Re: Threading - How its done?

Army Research Lab Wed, 07 May 2008 06:13:42 -0700

Karl von Moller wrote on Wed, 7 May 2008 09:51:56 +1000:

> Thanks to all that posted.
> 
>> To the original poster:
>>
>> How much experience do you have with threads?  I'm a little confused
>> reading through your posts, I can't tell if you are familiar with
>> pthreads, and just need to figure out NSThreads, or if you have no
>> threading experience at all.
> 
> As I said earlier on, I don't have ANY experience with threading at
> all - this was my first attempt to try and understand how to implement
> a threading scheme. The Apple documentation was my first port of call
> and at least the basics of it, I got from those articles. I found a
> great deal of reading material online however I think the noise of
> hearing the same comments "Threading is hard ..." etc made this all
> the more difficult. This mailing list has in one day at least, given
> me some clear guidance on my next approach which I really appreciate.
> At some point though, to take things out of the theoretical, you have
> to put things into practice.
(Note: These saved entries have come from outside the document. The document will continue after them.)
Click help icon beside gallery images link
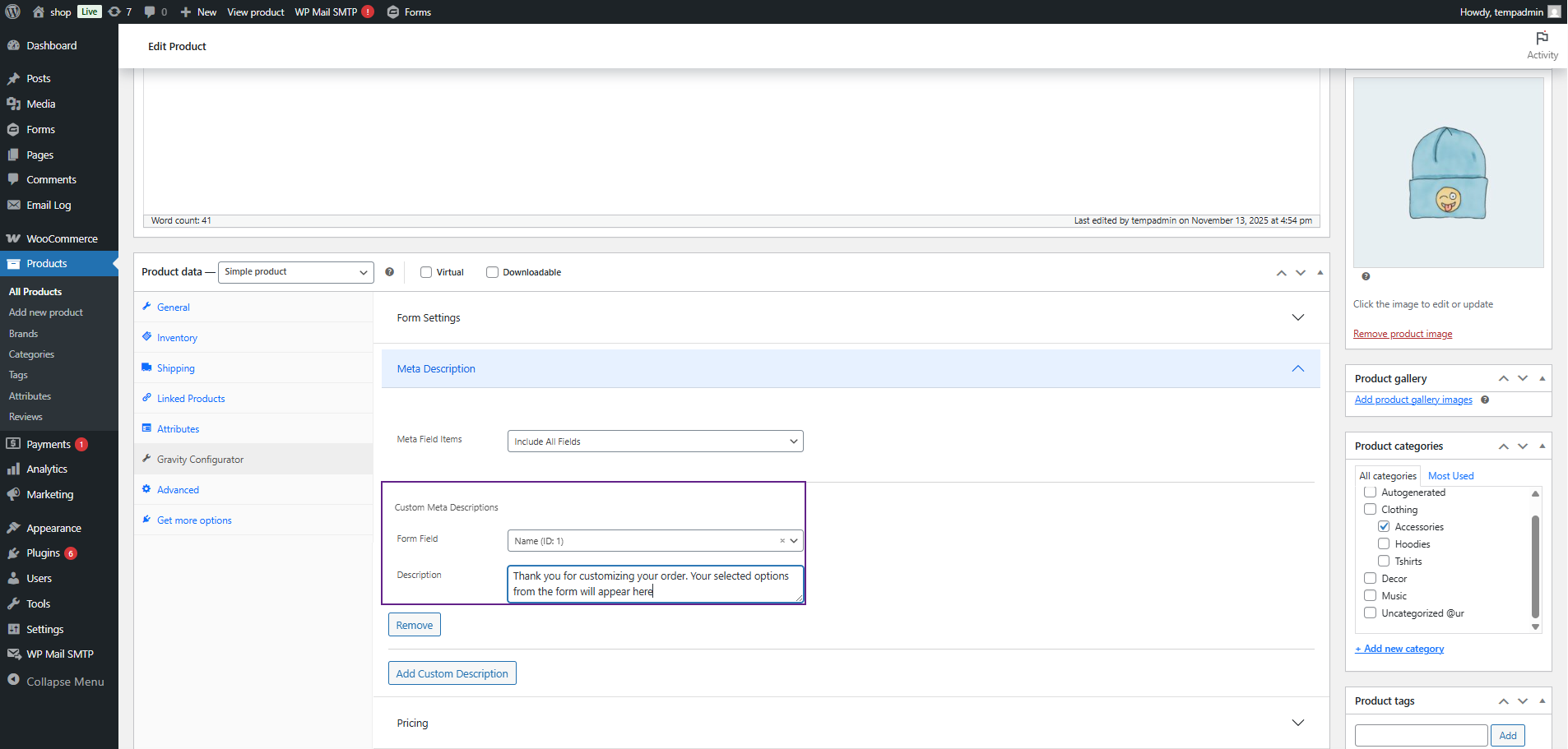1568x749 pixels. pyautogui.click(x=1485, y=400)
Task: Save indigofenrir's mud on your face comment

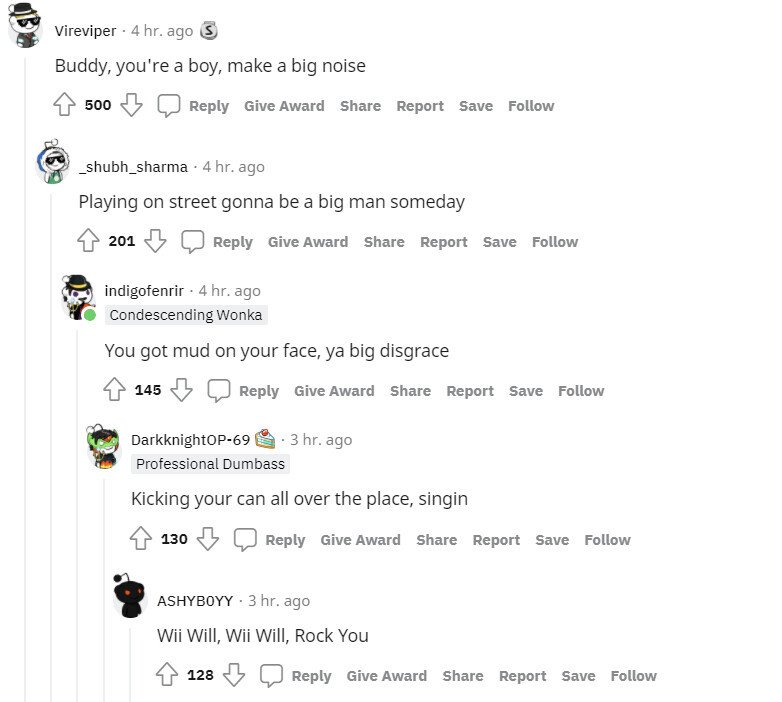Action: [526, 391]
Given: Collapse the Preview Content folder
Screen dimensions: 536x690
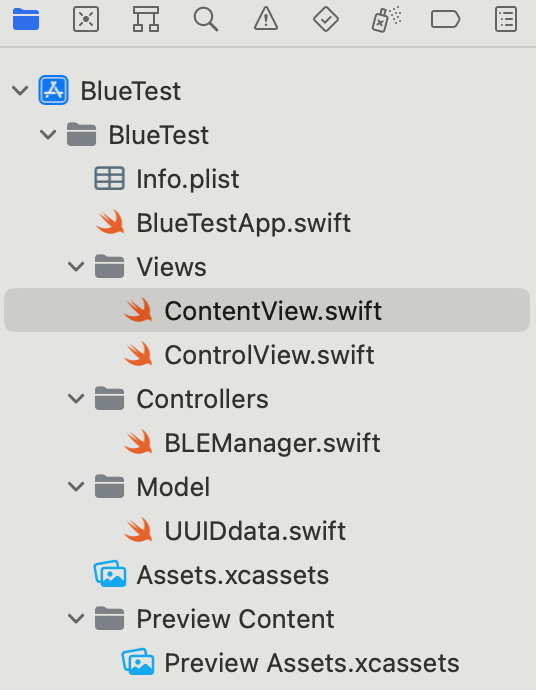Looking at the screenshot, I should tap(76, 619).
Granted my approach may have been very
> hit and miss but it certainly accelerated my learning!


In that case, I suggest getting used to pthreads with some simple C
programs first.  This will reduce the number of things that can go wrong
to a fairly small minimum (you don't have to wonder if its you or
Cocoa).  Many of the common C standard libraries are now required to be
thread-safe (at least, if you are using C99), so things like printf()
will work out of the box.  A fairly good book to learn from is
Programming with POSIX Threads by David R. Butenhof.
(http://www.amazon.com/Programming-Threads-Addison-Wesley-Professional-Compu
ting/dp/0201633922/ref=pd_bbs_1/104-4945869-2700757?ie=UTF8&s=books&qid=1210
159650&sr=8-1)
Once you understand the basics of what threads are, then you can start
working on NSThreads (which, IIRC, wrap pthreads).
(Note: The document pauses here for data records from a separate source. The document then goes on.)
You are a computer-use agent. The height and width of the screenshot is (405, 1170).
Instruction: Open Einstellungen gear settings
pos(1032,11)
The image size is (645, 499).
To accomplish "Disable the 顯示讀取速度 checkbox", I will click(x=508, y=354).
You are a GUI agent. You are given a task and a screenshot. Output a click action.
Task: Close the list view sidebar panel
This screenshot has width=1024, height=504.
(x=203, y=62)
As for why threads are 'hard'; in reality, they aren't hard, as long as
you are absolutely fastidious in following the rules:

1) Don't access shared variables unless you've got possession of the
lock.  If you must own several different locks at the same time, enforce
an ordering on how you grab the locks; that is, if each thread must own
locks A, B, and C in order to get any work done, then the threads must
lock the locks in that order each time.  I'm sure you've read about
deadlock by now; the fastest way to cause it is to have one thread grab
locks A, B and then another one to grab them B, A.  Somewhere along the
line, one thread will have A and be waiting for B, while the other has B
and is waiting for A.  Enforcing an order prevents this.

2) Check your condition variables in a while loop, to make sure you
weren't woken up by accident.

3) I don't care how 'small' or 'atomic' the shared variable is, use a
lock.

4) Signals are bad in multi-threaded environments; accept that the
system may pass signals to you, but don't use signals yourself.  BTW,
the pthreads API is a little confusing here, there is a function in
there called 'pthread_cond_signal()'.  That one is safe to use, although
'pthread_cond_broadcast()' is better for beginners.  The one that can be
dangerous is 'signal()' (see 'man 3 signal').
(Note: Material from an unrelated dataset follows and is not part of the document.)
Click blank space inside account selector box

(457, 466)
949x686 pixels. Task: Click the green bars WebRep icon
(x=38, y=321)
5) WHAT PART OF 'USE A LOCK' DIDN'T YOU GET???

Sorry, that last one is for all the code I've had to debug over the
years...

Here are some of the reasons that threads are 'hard'

1) Threads introduce non-deterministic behavior into your program; just
because it didn't crash this go around, doesn't mean it won't crash the
next time, or on someone else's machine.  This non-determinism is VERY
hard to debug, because the mere act of loading the code up in a debugger
will cause the program's behavior to change, possibly masking what went
wrong.

2) Compilers are smart; they'll keep stuff in registers as long as
possible, including things that are shared between threads.  Anything
that is shared, but in a register, won't be seen between threads, so code
that should be sharing stuff won't be. That is one reason why you MUST
use a lock around all shared variable access, and around any 'sensitive'
code (code that temporarily breaks invariants).  Part of the code of the
lock includes something like OSMemoryBarrier() in
/usr/include/libkern/OSAtomic.h.  A memory barrier forces anything that
is supposed to be in memory to be written all the way out to main memory
before any further processing happens; that ensures that shared
variables are updated properly.

3) 'Small' variables like chars or ints look like they should be written
atomically to main memory, but this isn't always the case; on some
systems, the only way to write out a single character is to read in 32
or 64 bits, mask off the portions of the variable you don't want to
change, write the character into the variable, and then write the whole
32 or 64 bit chunk back into memory.  That means that without a lock,
even a char can cause problems.

4) Threads all share the same address space, but have different stacks.
The stack is the important problem here; it is possible to have a stack
that is so deep that one thread's stack overwrites another thread's
stack (look up 'stack smashing', which is similar).  This might not seem
likely until you've run into anyone that attempts to put large arrays
onto the stack, or finds highly recursive functions to be a pleasure to
use.  Valgrind (http://valgrind.org/) is particularly nice for finding
this, but it is Linux only for right now.  There are other tricks to use
to solve this as well, but they are basically hacks (e.g. guard pages
and other canaries, etc.)

In general, I'd say threading isn't any more or less difficult than any
other programming; its just that if you're used to hacking something out
and then using the debugger to fix the problems, then it will be hard.
If you plan and design carefully, choosing what will be shared and what
will be private, then it won't be too bad.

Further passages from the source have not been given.